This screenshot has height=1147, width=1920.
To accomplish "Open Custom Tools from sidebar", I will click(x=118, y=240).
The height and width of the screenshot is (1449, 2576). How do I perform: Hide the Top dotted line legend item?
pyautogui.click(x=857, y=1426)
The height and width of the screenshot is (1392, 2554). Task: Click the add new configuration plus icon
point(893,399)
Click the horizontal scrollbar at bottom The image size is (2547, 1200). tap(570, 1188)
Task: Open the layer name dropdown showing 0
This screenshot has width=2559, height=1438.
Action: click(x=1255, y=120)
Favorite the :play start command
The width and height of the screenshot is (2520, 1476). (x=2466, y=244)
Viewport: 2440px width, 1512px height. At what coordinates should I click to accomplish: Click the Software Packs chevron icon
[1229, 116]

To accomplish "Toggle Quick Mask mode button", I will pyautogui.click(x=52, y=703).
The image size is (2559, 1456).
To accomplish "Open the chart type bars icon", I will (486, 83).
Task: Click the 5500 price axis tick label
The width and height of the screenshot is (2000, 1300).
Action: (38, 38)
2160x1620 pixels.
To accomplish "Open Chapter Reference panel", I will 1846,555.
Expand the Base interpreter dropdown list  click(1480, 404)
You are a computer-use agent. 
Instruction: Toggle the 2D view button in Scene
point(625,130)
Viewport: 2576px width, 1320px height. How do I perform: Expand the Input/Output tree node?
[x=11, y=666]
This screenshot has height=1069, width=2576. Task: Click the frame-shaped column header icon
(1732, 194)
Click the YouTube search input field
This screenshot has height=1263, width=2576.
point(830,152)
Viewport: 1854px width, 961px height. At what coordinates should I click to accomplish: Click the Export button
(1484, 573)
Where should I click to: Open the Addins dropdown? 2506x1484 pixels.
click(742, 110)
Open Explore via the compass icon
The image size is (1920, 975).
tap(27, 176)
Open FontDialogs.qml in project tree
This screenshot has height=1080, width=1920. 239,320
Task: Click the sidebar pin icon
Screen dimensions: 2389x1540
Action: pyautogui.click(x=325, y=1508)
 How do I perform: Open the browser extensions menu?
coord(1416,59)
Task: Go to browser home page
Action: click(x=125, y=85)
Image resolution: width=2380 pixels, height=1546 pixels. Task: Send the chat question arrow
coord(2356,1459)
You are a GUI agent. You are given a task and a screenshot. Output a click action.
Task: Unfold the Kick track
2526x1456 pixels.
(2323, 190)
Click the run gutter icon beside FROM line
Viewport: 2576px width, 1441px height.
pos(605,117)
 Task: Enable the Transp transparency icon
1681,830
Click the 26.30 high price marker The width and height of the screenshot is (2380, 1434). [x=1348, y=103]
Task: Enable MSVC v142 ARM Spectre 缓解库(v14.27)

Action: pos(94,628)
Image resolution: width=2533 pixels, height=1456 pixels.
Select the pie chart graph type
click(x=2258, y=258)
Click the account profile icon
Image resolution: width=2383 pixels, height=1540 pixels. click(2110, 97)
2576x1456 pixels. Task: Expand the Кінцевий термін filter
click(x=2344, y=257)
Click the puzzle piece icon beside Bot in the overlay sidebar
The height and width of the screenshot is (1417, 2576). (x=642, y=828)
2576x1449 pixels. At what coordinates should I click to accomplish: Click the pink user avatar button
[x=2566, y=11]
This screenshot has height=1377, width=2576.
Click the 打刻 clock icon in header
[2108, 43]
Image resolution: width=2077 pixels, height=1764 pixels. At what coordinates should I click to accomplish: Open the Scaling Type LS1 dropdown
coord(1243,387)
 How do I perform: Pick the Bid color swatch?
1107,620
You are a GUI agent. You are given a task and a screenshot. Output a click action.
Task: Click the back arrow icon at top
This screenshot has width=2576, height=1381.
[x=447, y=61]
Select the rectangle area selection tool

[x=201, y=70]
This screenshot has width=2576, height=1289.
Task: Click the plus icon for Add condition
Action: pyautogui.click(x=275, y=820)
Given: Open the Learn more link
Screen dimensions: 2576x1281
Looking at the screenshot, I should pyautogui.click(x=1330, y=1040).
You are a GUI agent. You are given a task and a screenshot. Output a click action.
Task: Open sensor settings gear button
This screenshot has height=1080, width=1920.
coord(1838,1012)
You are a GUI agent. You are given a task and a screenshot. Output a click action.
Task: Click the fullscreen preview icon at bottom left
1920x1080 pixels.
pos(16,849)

[PROBLEM DETAILS] Copy down the whole of the data above, matching it exactly.

[RESPONSE AREA]
This screenshot has height=1147, width=1920.
To accomplish "Open Custom Tools from sidebar", I will click(x=118, y=240).
The height and width of the screenshot is (1449, 2576). How do I perform: Hide the Top dotted line legend item?
pyautogui.click(x=857, y=1426)
The height and width of the screenshot is (1392, 2554). Task: Click the add new configuration plus icon
point(893,399)
Click the horizontal scrollbar at bottom The image size is (2547, 1200). tap(570, 1188)
Task: Open the layer name dropdown showing 0
This screenshot has width=2559, height=1438.
Action: click(x=1255, y=120)
Favorite the :play start command
The width and height of the screenshot is (2520, 1476). (x=2466, y=244)
Viewport: 2440px width, 1512px height. At what coordinates should I click to accomplish: Click the Software Packs chevron icon
[1229, 116]

To accomplish "Toggle Quick Mask mode button", I will pyautogui.click(x=52, y=703).
The image size is (2559, 1456).
To accomplish "Open the chart type bars icon", I will (486, 83).
Task: Click the 5500 price axis tick label
The width and height of the screenshot is (2000, 1300).
Action: (38, 38)
2160x1620 pixels.
To accomplish "Open Chapter Reference panel", I will 1846,555.
Expand the Base interpreter dropdown list  click(1480, 404)
You are a computer-use agent. 
Instruction: Toggle the 2D view button in Scene
point(625,130)
Viewport: 2576px width, 1320px height. How do I perform: Expand the Input/Output tree node?
[x=11, y=666]
This screenshot has height=1069, width=2576. Task: Click the frame-shaped column header icon
(1732, 194)
Click the YouTube search input field
This screenshot has height=1263, width=2576.
point(830,152)
Viewport: 1854px width, 961px height. At what coordinates should I click to accomplish: Click the Export button
(1484, 573)
Where should I click to: Open the Addins dropdown? 2506x1484 pixels.
click(742, 110)
Open Explore via the compass icon
The image size is (1920, 975).
tap(27, 176)
Open FontDialogs.qml in project tree
This screenshot has height=1080, width=1920. 239,320
Task: Click the sidebar pin icon
Screen dimensions: 2389x1540
Action: pyautogui.click(x=325, y=1508)
 How do I perform: Open the browser extensions menu?
coord(1416,59)
Task: Go to browser home page
Action: click(x=125, y=85)
Image resolution: width=2380 pixels, height=1546 pixels. Task: Send the chat question arrow
coord(2356,1459)
You are a GUI agent. You are given a task and a screenshot. Output a click action.
Task: Unfold the Kick track
2526x1456 pixels.
(2323, 190)
Click the run gutter icon beside FROM line
Viewport: 2576px width, 1441px height.
pos(605,117)
 Task: Enable the Transp transparency icon
1681,830
Click the 26.30 high price marker The width and height of the screenshot is (2380, 1434). [x=1348, y=103]
Task: Enable MSVC v142 ARM Spectre 缓解库(v14.27)

Action: pos(94,628)
Image resolution: width=2533 pixels, height=1456 pixels.
Select the pie chart graph type
click(x=2258, y=258)
Click the account profile icon
Image resolution: width=2383 pixels, height=1540 pixels. click(2110, 97)
2576x1456 pixels. Task: Expand the Кінцевий термін filter
click(x=2344, y=257)
Click the puzzle piece icon beside Bot in the overlay sidebar
The height and width of the screenshot is (1417, 2576). (x=642, y=828)
2576x1449 pixels. At what coordinates should I click to accomplish: Click the pink user avatar button
[x=2566, y=11]
This screenshot has height=1377, width=2576.
Click the 打刻 clock icon in header
[2108, 43]
Image resolution: width=2077 pixels, height=1764 pixels. At what coordinates should I click to accomplish: Open the Scaling Type LS1 dropdown
coord(1243,387)
 How do I perform: Pick the Bid color swatch?
1107,620
You are a GUI agent. You are given a task and a screenshot. Output a click action.
Task: Click the back arrow icon at top
This screenshot has width=2576, height=1381.
[x=447, y=61]
Select the rectangle area selection tool

[x=201, y=70]
This screenshot has width=2576, height=1289.
Task: Click the plus icon for Add condition
Action: pyautogui.click(x=275, y=820)
Given: Open the Learn more link
Screen dimensions: 2576x1281
Looking at the screenshot, I should pyautogui.click(x=1330, y=1040).
You are a GUI agent. You are given a task and a screenshot. Output a click action.
Task: Open sensor settings gear button
This screenshot has height=1080, width=1920.
coord(1838,1012)
You are a GUI agent. You are given a task and a screenshot. Output a click action.
Task: Click the fullscreen preview icon at bottom left
1920x1080 pixels.
pos(16,849)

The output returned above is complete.